Choosing fonts and styling in a graphic design project can be the first, and most difficult hurdle when you begin any project. In my experience, the first problem I present myself with is deciding which typefaces to use when I set up my initial layout.
My goal is to limit the layout to use four typefaces at the very most. Obviously there are the basic body font and headline font. Then the secondary typefaces that might include sub-heads, image notations or pull-quotes. I like to create an elegant balance of typographic hierarchy in my layouts so I will usually mix up serifs with sans-serif fonts to reach this balance. I very rarely use serif typefaces in a heavy or bold weight. I personally feel these feel too bulky in most cases. I also like to challenge myself to to create a nice typographic hierarchy between light weight fonts.

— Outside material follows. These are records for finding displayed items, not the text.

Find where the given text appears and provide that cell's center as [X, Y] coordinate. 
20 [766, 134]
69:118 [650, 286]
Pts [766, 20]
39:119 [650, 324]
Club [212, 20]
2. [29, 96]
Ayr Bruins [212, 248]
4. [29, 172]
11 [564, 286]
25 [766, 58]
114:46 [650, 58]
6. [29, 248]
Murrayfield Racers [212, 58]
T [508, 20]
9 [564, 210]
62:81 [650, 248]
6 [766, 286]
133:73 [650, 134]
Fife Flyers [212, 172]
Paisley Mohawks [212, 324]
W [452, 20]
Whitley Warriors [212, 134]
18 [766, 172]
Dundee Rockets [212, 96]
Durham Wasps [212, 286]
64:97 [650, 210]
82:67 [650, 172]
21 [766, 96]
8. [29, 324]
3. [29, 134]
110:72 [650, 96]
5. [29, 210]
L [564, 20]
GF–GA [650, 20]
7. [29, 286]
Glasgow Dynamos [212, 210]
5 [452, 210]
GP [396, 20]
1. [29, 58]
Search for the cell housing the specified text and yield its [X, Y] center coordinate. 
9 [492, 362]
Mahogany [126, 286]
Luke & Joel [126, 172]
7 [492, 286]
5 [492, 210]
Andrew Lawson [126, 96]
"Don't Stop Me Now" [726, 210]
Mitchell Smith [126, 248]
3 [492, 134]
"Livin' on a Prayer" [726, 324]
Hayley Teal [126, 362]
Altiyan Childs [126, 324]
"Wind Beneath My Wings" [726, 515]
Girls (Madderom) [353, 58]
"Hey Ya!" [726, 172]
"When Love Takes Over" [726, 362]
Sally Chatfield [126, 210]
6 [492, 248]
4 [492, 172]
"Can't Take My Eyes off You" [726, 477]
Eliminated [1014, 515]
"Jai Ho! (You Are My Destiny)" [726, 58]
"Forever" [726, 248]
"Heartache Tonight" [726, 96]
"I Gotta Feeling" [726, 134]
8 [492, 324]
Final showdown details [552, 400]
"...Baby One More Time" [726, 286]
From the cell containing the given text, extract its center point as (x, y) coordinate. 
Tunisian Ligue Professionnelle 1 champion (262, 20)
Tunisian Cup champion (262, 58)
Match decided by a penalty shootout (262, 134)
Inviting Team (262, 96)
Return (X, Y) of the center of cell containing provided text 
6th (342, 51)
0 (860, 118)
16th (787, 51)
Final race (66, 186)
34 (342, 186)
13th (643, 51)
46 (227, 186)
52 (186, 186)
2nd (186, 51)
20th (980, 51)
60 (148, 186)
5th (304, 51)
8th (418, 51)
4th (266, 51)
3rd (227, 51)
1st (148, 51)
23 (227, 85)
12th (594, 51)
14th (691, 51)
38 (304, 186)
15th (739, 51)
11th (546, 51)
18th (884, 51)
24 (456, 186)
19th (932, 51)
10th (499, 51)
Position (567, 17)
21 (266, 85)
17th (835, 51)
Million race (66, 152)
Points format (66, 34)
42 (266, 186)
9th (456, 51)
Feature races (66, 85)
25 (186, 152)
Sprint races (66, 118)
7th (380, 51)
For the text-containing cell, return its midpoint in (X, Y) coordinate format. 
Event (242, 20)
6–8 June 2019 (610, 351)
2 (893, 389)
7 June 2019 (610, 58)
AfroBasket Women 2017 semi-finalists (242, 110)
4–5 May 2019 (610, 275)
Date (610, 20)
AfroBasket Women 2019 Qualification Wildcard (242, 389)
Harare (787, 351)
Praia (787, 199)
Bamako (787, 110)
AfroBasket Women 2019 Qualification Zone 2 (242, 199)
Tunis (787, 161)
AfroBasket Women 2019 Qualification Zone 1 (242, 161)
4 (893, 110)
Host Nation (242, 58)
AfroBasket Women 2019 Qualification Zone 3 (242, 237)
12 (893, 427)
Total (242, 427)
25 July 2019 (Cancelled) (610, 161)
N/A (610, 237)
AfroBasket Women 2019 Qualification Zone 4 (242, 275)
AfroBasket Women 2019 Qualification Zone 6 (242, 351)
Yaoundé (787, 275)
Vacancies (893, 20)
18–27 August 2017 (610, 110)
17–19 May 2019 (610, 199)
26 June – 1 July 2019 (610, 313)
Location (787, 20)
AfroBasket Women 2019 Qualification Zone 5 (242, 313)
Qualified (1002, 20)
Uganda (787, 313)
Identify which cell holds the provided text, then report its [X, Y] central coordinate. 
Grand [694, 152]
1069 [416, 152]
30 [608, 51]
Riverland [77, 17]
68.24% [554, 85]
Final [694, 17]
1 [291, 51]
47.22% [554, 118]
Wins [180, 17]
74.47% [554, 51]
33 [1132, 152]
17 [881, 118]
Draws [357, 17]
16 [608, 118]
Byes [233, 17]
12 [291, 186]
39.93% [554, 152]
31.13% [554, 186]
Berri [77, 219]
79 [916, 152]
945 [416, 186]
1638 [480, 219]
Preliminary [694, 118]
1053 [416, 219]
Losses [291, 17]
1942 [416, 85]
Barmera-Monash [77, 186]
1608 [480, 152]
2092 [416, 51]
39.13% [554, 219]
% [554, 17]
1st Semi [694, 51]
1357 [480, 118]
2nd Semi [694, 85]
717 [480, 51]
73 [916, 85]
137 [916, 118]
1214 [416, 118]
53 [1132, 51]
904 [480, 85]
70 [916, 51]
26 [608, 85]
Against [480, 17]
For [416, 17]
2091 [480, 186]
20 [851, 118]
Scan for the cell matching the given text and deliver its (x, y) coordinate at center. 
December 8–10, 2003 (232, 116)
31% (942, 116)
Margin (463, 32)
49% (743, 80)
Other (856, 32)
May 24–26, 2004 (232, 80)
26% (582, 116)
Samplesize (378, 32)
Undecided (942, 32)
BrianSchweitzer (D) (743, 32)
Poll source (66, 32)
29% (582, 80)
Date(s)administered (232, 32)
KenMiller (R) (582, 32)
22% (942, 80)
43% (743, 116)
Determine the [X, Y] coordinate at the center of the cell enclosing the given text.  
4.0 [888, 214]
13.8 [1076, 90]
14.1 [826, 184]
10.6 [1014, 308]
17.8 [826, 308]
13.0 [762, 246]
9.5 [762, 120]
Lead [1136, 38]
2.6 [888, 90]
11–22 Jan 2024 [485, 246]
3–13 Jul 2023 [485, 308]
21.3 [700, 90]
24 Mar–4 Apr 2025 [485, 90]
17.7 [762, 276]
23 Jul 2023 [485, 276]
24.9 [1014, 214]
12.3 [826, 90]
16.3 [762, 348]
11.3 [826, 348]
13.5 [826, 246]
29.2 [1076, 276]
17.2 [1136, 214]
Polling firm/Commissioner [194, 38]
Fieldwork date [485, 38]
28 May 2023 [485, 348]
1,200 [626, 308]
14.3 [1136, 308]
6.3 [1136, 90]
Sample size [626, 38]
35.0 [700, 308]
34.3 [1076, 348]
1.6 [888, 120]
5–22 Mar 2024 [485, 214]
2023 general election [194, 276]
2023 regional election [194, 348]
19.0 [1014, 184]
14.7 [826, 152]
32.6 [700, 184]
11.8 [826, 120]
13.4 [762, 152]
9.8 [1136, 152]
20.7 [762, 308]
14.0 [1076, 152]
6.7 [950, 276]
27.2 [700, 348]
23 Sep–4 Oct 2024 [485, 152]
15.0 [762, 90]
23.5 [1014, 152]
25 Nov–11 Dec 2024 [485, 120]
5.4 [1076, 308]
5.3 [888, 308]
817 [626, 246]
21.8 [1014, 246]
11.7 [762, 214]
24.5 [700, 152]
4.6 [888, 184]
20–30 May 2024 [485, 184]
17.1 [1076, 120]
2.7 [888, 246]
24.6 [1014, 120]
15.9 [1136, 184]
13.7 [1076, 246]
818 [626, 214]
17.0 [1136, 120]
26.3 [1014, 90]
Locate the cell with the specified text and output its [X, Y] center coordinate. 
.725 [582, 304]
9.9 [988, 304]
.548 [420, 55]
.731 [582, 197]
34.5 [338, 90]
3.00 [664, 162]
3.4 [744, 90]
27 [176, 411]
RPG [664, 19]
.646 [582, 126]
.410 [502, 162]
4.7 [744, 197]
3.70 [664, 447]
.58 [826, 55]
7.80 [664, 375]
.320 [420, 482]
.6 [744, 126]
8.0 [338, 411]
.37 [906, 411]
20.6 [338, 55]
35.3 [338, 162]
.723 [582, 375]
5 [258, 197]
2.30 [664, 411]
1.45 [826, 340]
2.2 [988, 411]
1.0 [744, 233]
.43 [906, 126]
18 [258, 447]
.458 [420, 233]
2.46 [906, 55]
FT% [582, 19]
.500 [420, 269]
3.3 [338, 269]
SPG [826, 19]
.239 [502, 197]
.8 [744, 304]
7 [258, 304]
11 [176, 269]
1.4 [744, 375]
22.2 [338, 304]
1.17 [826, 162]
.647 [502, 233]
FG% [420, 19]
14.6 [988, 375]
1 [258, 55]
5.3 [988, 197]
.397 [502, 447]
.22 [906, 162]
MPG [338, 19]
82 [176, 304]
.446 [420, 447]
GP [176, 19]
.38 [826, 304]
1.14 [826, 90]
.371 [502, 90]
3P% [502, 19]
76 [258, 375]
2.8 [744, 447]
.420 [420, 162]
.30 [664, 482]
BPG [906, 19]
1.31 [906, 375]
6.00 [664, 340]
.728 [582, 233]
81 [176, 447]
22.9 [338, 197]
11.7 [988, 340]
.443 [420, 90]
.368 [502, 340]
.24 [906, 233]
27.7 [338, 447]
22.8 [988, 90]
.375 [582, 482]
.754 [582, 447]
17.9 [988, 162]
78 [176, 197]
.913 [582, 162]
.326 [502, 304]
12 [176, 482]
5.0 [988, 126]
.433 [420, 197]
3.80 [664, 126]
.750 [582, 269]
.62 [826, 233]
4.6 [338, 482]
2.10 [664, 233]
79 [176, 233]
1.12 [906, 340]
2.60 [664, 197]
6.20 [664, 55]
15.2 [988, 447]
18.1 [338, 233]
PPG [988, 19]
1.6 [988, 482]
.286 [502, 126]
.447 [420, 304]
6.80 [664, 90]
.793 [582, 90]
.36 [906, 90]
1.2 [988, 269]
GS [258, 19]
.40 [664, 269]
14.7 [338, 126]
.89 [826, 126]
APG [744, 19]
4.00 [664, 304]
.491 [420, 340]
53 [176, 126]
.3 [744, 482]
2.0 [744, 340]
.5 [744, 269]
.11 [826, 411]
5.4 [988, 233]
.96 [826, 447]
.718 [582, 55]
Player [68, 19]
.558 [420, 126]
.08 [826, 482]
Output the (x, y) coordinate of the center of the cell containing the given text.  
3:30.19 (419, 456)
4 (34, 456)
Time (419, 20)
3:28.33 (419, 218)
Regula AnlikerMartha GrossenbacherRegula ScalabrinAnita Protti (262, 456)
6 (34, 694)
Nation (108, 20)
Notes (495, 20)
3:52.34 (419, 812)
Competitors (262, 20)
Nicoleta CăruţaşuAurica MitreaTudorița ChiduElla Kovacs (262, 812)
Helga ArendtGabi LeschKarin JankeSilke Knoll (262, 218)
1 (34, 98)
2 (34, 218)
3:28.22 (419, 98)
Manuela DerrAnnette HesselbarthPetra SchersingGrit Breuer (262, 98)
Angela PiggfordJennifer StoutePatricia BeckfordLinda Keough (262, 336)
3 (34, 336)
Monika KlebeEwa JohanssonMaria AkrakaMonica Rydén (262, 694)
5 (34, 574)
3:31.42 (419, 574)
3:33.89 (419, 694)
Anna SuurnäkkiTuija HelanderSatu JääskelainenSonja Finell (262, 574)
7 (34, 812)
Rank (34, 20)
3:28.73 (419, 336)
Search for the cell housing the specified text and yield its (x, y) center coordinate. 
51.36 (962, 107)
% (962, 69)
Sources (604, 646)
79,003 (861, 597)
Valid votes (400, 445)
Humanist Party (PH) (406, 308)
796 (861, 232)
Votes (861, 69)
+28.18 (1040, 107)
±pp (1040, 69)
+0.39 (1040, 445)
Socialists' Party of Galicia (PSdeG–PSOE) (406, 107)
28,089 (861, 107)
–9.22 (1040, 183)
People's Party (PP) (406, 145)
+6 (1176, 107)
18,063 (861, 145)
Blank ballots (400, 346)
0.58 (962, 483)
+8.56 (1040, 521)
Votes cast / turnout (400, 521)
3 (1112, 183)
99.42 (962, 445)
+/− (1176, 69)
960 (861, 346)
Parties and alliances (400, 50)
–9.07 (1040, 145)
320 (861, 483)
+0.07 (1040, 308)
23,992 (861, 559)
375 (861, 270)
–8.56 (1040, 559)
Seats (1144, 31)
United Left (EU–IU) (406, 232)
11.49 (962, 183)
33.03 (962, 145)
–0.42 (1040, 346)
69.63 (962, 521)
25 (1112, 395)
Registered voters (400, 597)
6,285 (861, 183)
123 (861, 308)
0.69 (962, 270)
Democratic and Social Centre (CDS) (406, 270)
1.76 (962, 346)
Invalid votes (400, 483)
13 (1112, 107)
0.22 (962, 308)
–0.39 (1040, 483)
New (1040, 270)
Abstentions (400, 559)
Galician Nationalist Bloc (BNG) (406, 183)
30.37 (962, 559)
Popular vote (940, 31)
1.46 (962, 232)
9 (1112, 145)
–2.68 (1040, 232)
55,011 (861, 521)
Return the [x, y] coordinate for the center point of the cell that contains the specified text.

I always start first with my font choice for the body, or paragraph style. I begin this by going down the checklist of the basic ideas of the document. There are modern “techy” fonts that I like to use when the mood is right, then there are the elegant “classy” fonts that I like to use when appropriate. Not all pieces fall into either of these perfectly, but this is just where I like to start. Then there are always those projects that call for a more neutral approach where your client doesn’t really want to be decisive in one way or the other.
Of course I can always fall back and reconsider these decisions later in the project when I feel the choices aren’t working. But changing fonts in an entire document layout can be a very unpleasant experience considering the character widths and spacing that will completely reflow the whole document.
In many cases, designers request an additional fee for changing the font styling after the layout has been established. I can completely understand this because I understand the effort involved in the layout of a document. When you spend 16 hours getting the text flow to work out, then you are asked to change the typeface you are looking at a few hours of work to get the layout to fall together again. Not to mention that changing the font of the body style can increase your page count relative to the length of the document.
All I can recommend is to choose wisely, and be prepared to charge a bit extra for changing after the project is well on its way to completion.